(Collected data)
☆ ☆ ☆ ☆ ☆
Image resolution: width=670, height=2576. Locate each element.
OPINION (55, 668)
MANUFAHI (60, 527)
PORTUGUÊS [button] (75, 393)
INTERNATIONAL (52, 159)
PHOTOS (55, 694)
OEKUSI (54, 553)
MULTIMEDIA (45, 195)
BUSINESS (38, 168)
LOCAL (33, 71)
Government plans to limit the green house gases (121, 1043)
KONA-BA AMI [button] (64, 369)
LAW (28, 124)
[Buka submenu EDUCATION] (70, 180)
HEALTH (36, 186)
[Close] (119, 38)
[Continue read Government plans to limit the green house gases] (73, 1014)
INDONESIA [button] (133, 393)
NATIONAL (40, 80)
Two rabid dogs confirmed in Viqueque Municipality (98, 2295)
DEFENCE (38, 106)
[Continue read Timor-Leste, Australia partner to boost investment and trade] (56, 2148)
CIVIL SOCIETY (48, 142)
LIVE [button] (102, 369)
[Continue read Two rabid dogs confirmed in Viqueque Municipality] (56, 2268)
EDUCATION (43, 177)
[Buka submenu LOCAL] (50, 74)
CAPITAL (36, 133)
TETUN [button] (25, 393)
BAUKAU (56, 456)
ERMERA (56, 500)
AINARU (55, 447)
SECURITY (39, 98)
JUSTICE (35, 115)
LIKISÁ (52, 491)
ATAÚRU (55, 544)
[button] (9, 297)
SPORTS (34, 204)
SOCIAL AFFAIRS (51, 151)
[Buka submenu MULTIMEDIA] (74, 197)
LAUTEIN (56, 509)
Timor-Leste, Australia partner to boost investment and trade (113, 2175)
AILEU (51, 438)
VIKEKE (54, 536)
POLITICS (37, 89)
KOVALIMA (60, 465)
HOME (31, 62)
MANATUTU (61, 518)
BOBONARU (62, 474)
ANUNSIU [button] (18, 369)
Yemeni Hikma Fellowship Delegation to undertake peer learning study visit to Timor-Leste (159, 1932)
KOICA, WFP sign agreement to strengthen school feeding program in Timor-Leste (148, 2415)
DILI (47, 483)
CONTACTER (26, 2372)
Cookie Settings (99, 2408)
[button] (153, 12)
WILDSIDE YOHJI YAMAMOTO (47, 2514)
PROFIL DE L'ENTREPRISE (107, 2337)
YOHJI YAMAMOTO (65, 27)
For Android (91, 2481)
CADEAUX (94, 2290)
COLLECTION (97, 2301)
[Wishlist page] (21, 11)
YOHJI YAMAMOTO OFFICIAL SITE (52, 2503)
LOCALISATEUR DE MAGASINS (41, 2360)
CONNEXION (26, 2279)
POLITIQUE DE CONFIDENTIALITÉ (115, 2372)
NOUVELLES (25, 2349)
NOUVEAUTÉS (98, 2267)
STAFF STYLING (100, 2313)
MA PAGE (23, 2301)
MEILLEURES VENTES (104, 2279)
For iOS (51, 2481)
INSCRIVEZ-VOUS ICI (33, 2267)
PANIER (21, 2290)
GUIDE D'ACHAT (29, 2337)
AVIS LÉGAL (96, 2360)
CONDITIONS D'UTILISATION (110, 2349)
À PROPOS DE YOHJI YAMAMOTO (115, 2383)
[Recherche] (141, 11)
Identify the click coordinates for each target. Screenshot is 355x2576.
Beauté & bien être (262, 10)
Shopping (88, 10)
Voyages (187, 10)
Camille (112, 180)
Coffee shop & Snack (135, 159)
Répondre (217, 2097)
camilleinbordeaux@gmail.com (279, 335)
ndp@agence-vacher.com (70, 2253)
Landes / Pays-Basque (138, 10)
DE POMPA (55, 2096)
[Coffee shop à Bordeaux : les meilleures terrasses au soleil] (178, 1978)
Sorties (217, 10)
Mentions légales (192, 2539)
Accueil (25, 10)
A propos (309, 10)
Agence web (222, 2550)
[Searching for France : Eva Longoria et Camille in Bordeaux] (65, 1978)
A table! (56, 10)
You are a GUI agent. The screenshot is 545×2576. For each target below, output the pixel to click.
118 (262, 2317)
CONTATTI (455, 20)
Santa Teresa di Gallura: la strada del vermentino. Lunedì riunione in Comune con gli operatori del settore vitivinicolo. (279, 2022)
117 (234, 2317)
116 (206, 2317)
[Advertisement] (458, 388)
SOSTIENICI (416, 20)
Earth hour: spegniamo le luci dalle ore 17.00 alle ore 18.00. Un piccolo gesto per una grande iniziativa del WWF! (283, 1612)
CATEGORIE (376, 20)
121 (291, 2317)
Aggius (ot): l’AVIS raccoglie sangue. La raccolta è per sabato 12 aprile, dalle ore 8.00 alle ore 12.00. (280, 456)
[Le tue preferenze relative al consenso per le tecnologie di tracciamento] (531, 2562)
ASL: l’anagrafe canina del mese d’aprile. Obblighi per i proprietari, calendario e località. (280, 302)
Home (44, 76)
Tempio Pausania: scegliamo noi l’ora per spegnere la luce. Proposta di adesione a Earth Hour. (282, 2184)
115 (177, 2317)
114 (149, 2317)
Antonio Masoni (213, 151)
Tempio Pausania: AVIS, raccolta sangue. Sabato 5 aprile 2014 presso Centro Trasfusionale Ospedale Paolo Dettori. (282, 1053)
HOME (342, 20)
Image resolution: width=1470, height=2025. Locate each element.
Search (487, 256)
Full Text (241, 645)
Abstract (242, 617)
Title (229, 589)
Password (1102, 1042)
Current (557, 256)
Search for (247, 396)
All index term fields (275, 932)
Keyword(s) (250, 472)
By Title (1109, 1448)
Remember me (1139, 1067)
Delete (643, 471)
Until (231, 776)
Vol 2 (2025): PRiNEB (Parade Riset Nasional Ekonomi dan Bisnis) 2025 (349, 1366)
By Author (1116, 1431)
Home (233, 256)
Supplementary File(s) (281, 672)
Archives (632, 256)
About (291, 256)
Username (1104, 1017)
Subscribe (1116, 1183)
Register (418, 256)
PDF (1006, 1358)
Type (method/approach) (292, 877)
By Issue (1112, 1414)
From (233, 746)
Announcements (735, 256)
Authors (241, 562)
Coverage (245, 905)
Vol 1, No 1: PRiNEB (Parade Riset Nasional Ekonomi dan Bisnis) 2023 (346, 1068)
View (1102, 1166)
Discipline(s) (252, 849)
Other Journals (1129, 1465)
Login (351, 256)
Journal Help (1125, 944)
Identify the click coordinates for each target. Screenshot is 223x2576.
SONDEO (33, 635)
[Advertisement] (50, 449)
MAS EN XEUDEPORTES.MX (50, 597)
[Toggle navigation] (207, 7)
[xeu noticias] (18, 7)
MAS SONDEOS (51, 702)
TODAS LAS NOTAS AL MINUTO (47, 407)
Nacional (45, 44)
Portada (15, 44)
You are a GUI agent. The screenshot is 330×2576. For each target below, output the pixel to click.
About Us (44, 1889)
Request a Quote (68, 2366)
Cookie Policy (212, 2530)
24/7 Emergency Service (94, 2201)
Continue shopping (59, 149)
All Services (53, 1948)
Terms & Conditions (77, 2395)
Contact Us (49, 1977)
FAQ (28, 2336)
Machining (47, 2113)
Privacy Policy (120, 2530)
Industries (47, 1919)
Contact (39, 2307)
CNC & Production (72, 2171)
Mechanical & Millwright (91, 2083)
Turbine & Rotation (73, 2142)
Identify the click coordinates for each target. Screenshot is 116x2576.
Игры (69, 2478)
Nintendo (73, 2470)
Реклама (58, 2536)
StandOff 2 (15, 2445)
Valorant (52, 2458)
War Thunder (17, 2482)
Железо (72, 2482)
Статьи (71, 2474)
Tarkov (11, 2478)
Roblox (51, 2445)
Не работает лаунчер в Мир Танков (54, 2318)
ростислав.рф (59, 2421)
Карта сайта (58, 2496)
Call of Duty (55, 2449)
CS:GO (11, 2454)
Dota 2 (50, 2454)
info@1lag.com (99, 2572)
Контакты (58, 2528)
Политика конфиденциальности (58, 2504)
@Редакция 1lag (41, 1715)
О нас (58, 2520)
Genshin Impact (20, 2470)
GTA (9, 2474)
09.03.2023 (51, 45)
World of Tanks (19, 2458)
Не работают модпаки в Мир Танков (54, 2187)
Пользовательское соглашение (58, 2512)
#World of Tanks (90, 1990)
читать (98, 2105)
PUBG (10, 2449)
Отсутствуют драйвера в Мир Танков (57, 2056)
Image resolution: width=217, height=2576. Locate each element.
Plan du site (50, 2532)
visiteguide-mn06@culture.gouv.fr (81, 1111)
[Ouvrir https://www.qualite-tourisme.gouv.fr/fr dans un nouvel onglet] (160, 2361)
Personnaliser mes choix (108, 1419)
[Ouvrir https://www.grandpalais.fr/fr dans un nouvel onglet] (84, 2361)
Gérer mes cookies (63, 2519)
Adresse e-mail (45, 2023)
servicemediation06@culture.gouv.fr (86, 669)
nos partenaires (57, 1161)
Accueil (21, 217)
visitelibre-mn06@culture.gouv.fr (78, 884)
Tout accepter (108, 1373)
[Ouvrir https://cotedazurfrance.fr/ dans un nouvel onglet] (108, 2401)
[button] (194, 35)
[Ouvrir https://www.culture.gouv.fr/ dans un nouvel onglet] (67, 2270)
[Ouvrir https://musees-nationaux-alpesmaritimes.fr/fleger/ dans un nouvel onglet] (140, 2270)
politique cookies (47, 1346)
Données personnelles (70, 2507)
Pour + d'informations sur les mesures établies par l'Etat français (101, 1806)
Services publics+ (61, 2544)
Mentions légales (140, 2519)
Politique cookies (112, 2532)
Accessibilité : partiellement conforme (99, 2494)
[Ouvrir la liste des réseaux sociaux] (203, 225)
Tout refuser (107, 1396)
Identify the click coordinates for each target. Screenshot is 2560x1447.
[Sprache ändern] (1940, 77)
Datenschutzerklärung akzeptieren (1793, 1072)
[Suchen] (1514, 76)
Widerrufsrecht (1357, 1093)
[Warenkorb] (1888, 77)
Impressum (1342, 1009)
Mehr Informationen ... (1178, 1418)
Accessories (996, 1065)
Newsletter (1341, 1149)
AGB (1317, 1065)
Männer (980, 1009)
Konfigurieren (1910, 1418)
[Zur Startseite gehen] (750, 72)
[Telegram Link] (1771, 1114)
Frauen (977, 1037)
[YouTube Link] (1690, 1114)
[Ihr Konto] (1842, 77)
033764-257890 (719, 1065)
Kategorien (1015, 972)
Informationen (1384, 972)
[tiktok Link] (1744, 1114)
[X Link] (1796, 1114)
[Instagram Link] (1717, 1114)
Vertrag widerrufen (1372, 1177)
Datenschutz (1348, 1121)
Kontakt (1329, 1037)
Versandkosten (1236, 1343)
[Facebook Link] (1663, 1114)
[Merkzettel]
☆ ☆ ☆ ☆ ☆
TASK ITEM: Lines holding the string "MULTIMEDIA" must be copied out of the entries above.

ANSWER TO THIS PROBLEM:
MULTIMEDIA (45, 195)
[Buka submenu MULTIMEDIA] (74, 197)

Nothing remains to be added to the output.